DAC6 has been implemented into Maltese legislation by virtue of legal notice L.N. 342 of 2019 which amended S.L. 123.127, entitled the Cooperation with Other Jurisdictions on Tax Matters Regulations (“the Regulations”).

Applicability 

To permit for novel initiatives in tax transparency, DAC6 obliges intermediaries and, in certain circumstances, relevant taxpayers to make available information on reportable cross-border arrangements to EU Member States’ tax authorities. 

Automatic exchange of information is regarded as the most essential instrument to fight tax fraud and tax evasion in the last few years. In line Article 2 of the DAC6 this disclosure regime applies to all types of taxes except for value-added tax, customs duties, excise duties and compulsory social security contributions. Cross-border arrangements are reportable if they contain certain features known as hallmarks, which cover a broad range of structures and transactions. 

Due to the effects caused by the COVID pandemic, the DAC6 was further amended by Council Directive (EU) 2020/8763 of 24 June 2020, in order to address the urgent need to defer certain time limits for the filing and exchange of information in the field of taxation and ensure that taxpayers and intermediaries have additional time to comply with their obligations with minimal impact on their business. 

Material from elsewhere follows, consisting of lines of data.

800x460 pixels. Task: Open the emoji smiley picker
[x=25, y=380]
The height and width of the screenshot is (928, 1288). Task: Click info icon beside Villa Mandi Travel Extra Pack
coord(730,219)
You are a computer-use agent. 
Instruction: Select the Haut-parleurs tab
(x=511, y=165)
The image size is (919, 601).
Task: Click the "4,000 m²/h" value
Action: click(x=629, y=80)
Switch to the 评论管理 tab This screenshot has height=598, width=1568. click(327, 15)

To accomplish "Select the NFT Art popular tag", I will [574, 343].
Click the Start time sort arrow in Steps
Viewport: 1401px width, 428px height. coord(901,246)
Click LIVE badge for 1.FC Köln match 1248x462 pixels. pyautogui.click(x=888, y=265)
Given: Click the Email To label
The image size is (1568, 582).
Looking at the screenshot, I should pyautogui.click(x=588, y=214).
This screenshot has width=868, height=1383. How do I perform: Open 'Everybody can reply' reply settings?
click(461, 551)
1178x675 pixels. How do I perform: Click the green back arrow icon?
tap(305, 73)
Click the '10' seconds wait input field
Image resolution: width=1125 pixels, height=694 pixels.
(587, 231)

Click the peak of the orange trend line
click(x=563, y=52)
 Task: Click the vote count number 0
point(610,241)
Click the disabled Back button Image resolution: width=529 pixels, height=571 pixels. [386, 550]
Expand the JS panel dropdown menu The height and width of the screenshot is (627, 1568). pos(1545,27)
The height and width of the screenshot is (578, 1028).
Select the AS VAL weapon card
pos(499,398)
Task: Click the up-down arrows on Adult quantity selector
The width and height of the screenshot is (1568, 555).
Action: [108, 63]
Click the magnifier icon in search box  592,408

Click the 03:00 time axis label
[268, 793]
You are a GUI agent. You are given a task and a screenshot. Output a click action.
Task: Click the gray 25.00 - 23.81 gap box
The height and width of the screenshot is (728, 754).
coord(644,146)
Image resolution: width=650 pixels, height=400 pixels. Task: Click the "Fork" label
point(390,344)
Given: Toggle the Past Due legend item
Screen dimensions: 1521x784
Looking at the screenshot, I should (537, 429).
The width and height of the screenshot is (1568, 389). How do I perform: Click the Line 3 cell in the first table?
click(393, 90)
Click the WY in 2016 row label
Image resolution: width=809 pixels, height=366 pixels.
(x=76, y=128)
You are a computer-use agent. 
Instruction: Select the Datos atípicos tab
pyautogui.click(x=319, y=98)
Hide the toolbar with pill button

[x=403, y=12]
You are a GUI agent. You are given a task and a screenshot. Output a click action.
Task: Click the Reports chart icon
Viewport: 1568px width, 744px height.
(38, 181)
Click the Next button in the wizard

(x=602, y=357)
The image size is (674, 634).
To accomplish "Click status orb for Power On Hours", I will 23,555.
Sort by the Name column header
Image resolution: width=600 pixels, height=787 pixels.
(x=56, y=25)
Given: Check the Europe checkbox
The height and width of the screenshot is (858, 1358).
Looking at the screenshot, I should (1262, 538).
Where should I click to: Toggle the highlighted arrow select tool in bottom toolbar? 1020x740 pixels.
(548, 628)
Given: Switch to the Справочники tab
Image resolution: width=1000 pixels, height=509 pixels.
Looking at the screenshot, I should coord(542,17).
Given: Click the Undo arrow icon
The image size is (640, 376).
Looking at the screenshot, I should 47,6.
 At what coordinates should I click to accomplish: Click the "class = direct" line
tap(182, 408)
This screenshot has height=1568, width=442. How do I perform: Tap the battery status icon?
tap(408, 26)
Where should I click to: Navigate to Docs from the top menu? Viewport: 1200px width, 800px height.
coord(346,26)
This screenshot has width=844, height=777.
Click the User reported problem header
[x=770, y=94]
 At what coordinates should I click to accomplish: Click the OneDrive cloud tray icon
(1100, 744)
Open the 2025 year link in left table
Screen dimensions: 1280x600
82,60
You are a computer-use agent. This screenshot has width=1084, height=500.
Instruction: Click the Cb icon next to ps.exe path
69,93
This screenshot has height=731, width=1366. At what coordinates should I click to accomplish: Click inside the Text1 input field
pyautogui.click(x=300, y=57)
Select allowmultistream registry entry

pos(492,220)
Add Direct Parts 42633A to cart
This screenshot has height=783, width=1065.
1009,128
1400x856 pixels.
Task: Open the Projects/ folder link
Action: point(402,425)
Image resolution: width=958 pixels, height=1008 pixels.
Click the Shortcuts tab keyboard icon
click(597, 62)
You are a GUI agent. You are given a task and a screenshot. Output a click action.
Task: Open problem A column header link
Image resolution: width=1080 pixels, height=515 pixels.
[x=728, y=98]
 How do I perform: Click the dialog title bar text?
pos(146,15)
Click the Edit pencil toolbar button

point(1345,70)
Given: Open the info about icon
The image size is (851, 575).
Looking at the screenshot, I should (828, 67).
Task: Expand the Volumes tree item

Definition of Intermediary

Section 13(9) of the Regulations provides two types of intermediaries: 

Primary Intermediary - a person that designs, markets, organises or makes available for implementation or manages the implementation of a reportable cross-border arrangement;

Secondary Intermediary - a person that, having regard to the relevant facts and circumstances and based on available information and the relevant expertise and understanding required to provide such services, knows or could be reasonably expected to know that they have undertaken to provide, directly or by means of other persons, aid, assistance or advice with respect to designing, marketing, organising, making available for implementation or managing the implementation of a reportable cross-border arrangement. 

To fall within the definition of intermediary under either category a person must meet at least one of the following conditions: 

  • be resident for tax purposes in an EU Member State;
  • have a permanent establishment in an EU Member State, through which it provides the services with respect to the arrangement;
  • be incorporated in an EU Member State, or governed by the laws of an EU Member State;
  • be registered with a professional association relating to legal, taxation or consultancy services in an EU Member State.

Exceptions

Interesting to note that an intermediary, whose profession is referred to under Article 3 of the Professional Secrecy Act, has a right to a waiver from the reporting obligations above if such reporting would be deemed an offence under article 257 of the Maltese Criminal Code. This would entail that such intermediary informs another intermediary (if there is another one in the transaction) or the tax payer of their obligation to report and such obligation would be shifted to the latter.